La finance se rêve en 35ème filière d’avenir française

Par Christine Lejoux  |   |  670  mots
Le 2 Opéra, le "concept store" de BNP Paribas, joue un rôle de laboratoire de sa relation-client, pour la banque. BNP PARIBAS.
Certains acteurs de la finance verraient bien leur secteur rejoindre les 34 plans d’actions en faveur des filières industrielles dévoilés par l’Etat en septembre. Au motif que l’industrie financière, elle aussi, est innovante.

C'était le 12 septembre dernier. Le président de la République, François Hollande, et le ministre du Redressement productif, Arnaud Montebourg, présentaient 34 plans d'actions en faveur des filières industrielles jugées les plus porteuses pour les dix prochaines années. Mais Edouard-François de Lencquesaing, conseiller technique chez Paris Europlace, l'organisation chargée de promouvoir la place financière de Paris, aurait bien vu la finance figurer aux côtés des nano-technologies, des objets connectés et autre TGV du futur.

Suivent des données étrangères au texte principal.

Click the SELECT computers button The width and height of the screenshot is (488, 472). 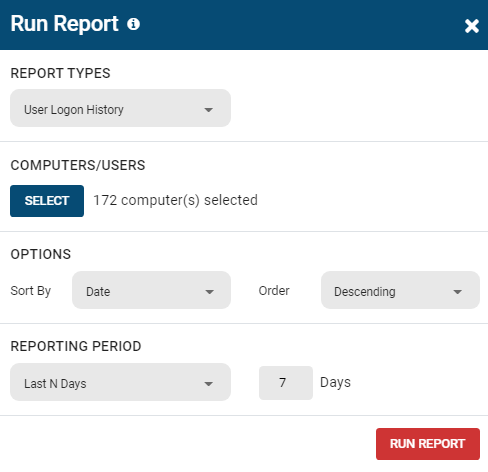[x=47, y=201]
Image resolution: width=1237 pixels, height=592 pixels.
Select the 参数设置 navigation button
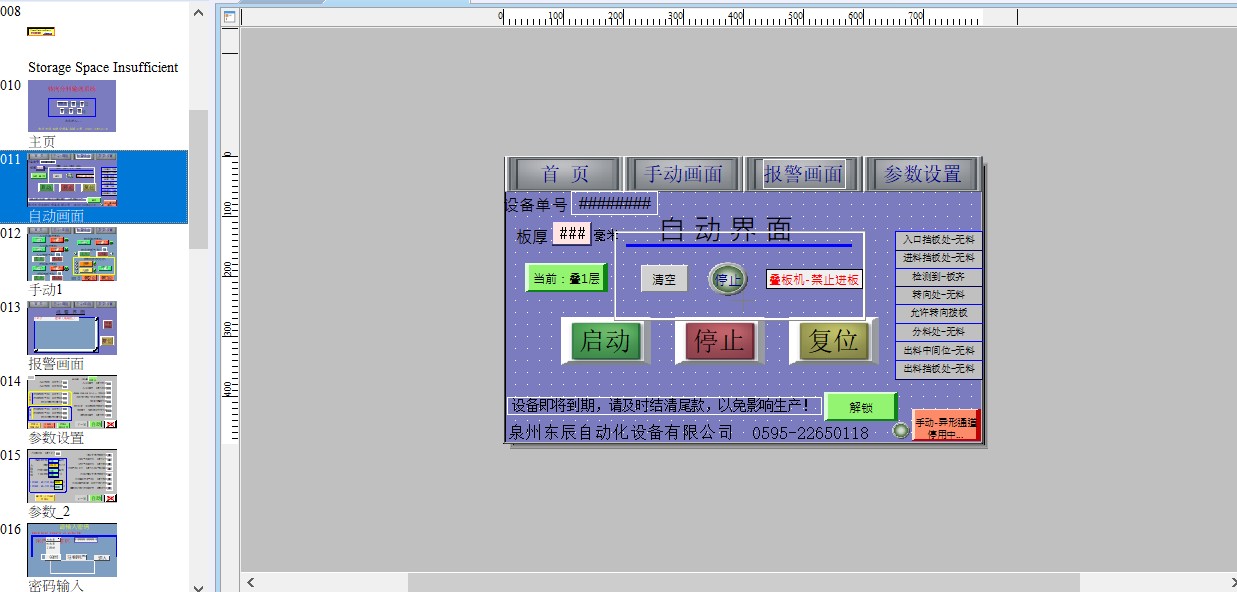click(922, 174)
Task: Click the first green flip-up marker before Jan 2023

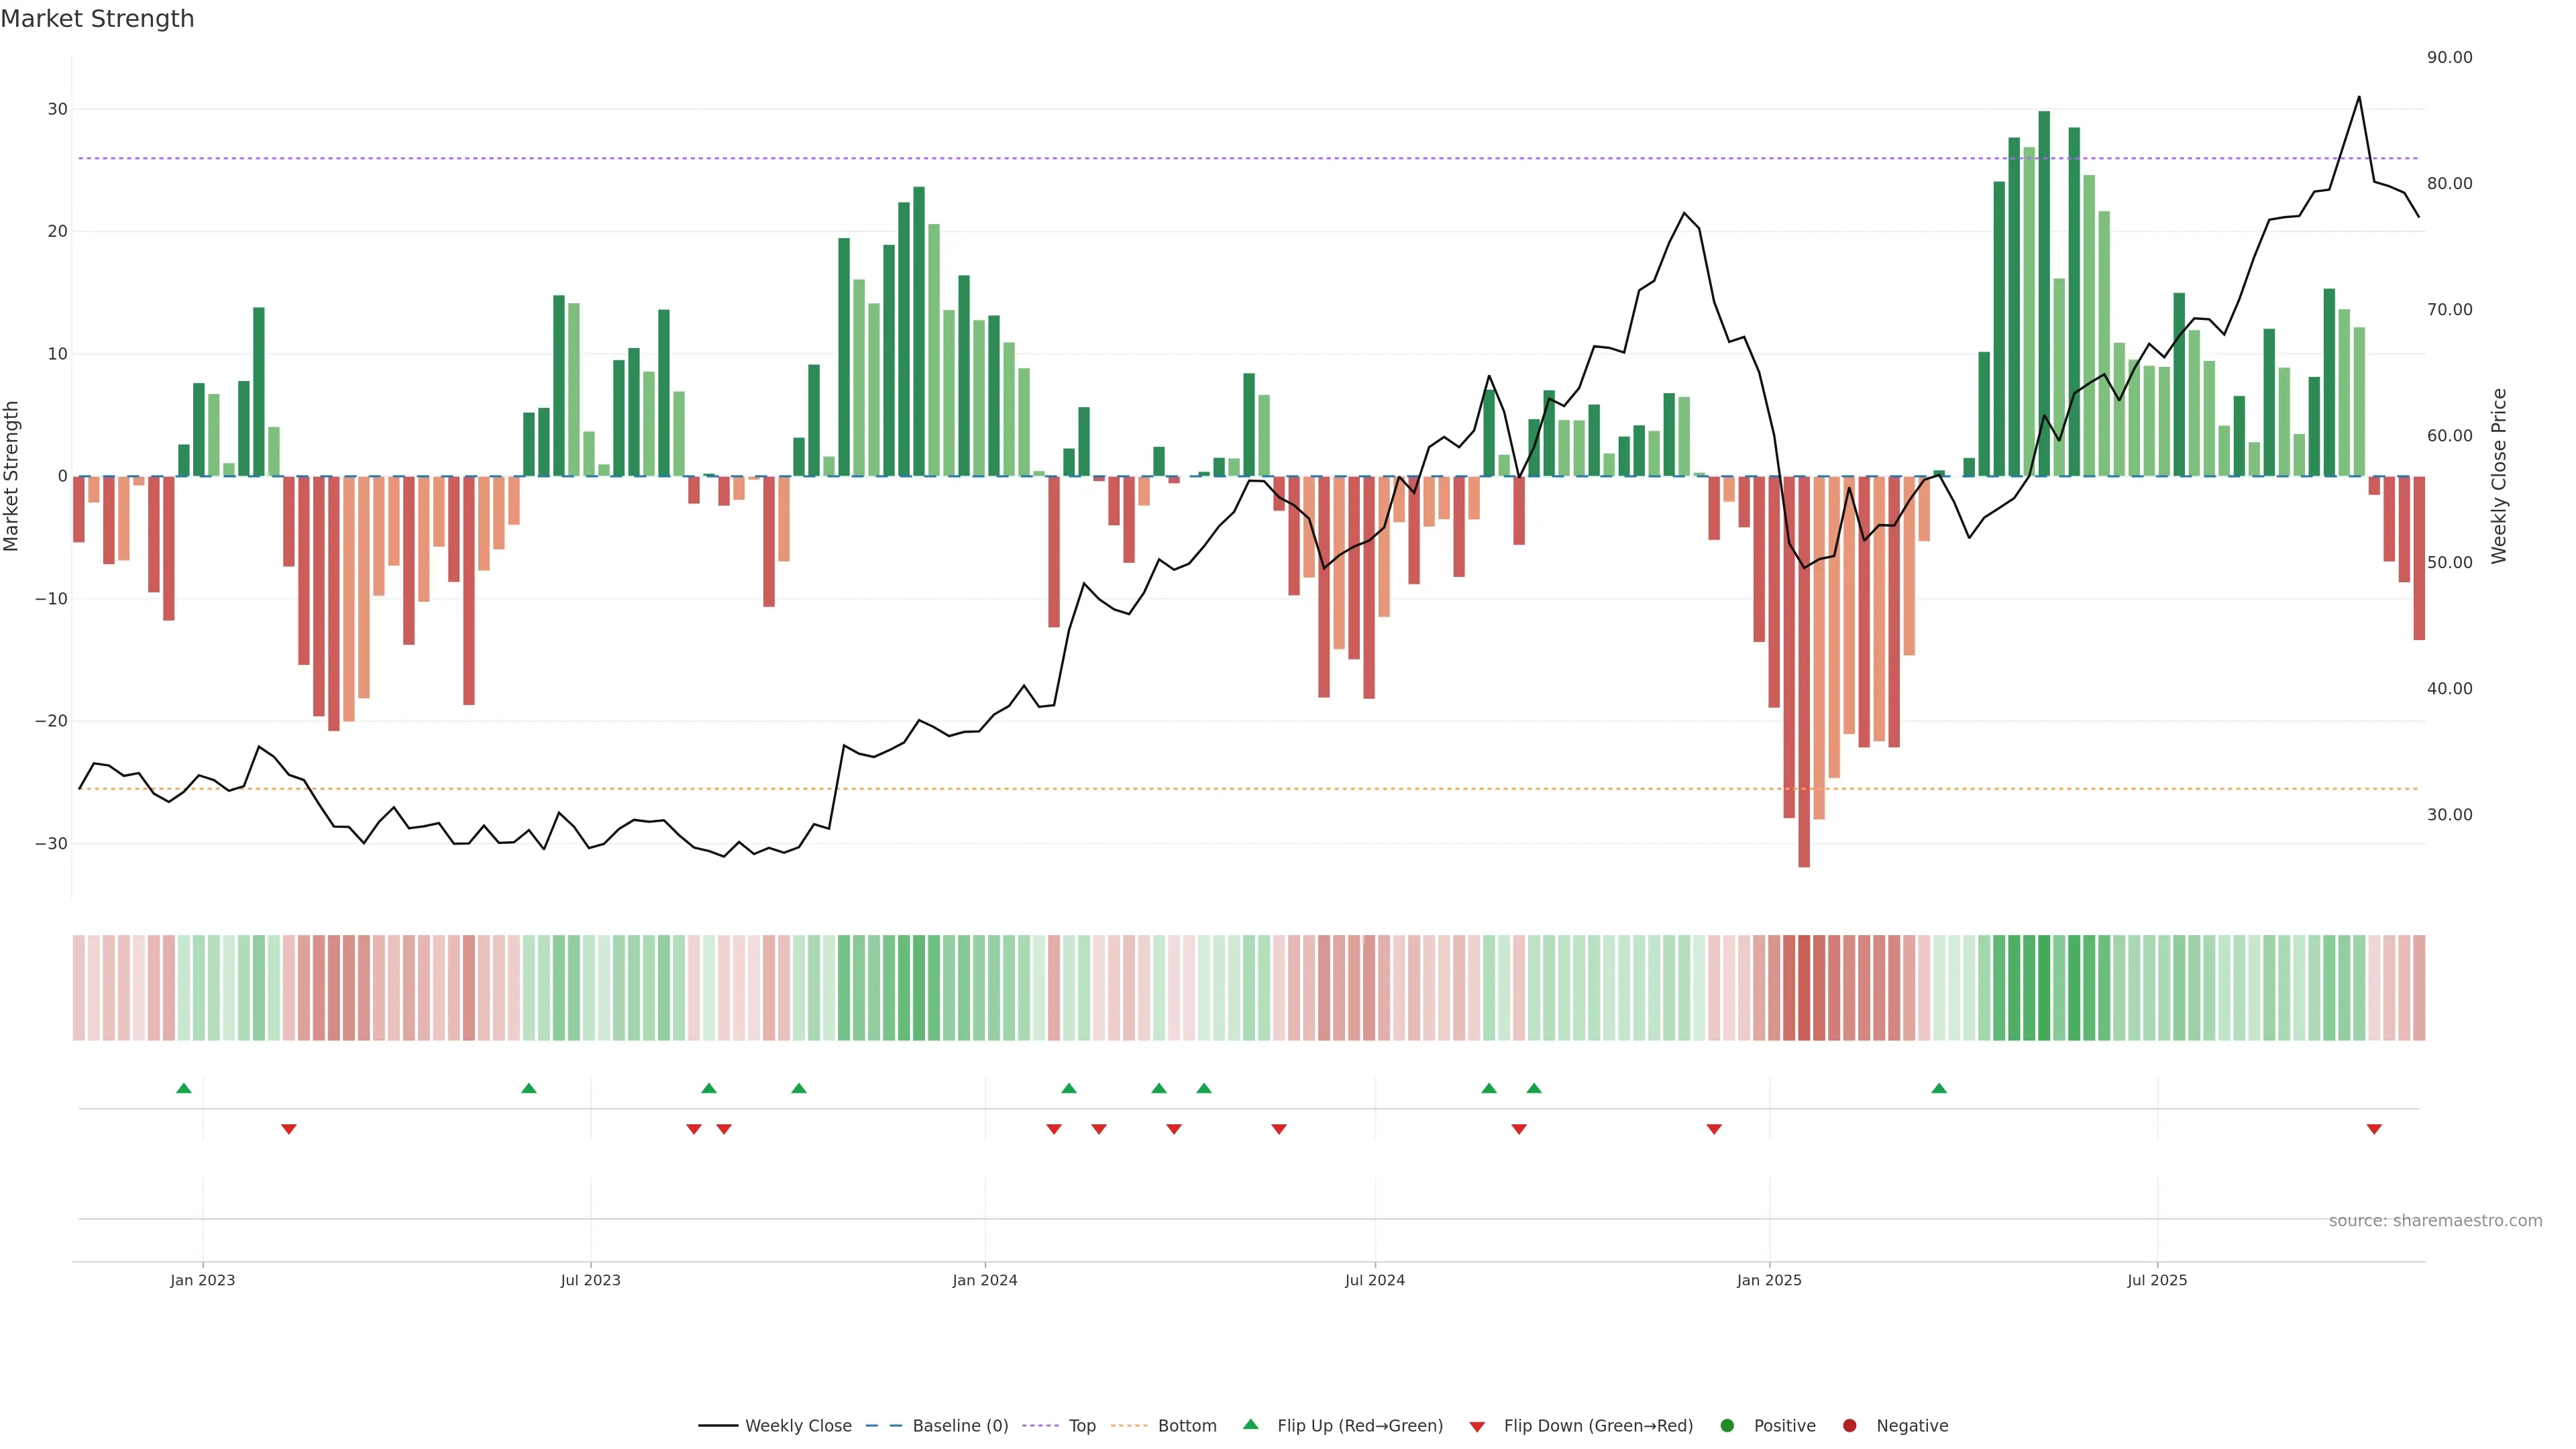Action: coord(184,1088)
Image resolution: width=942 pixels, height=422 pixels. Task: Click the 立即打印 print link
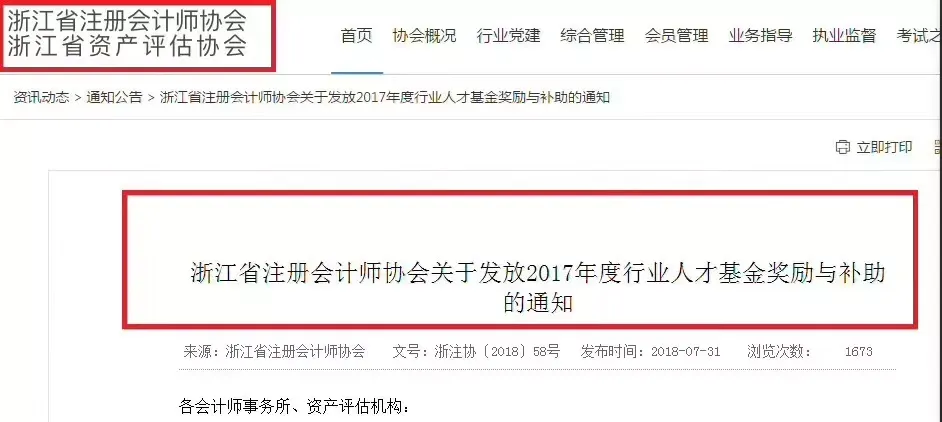tap(884, 147)
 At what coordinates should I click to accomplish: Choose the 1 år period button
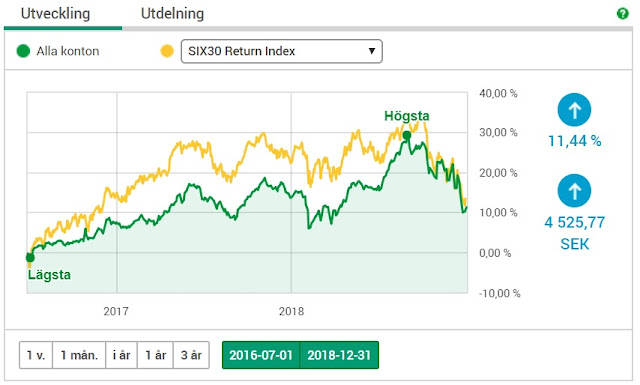[x=156, y=355]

"J'ai récemment proposé à Fleur Pellerin [la ministre en charge des PME, de l'innovation et de l'économie numérique ; Ndlr] d'ériger la finance en 35ème filière d'avenir",

a glissé Edouard-François de Lencquesaing, jeudi 21 novembre, lors d'une conférence de presse organisée par le pôle de compétitivité Finance Innovation.

 La finance, un secteur moins ouvert à l'innovation que l'industrie

 "Certes, les banques n'ont pas des laboratoires de recherche comme ceux que l'on trouve dans les secteurs industriels", admet Edouard-François de Lencquesaing. Et "il s'agit d'un monde moins ouvert à l'innovation que l'industrie", reconnaît Jean-Luc Strauss, qui a créé en 2009 le club Innovation Banque Finance Assurance au sein de la société de conseil en hautes technologies Altran.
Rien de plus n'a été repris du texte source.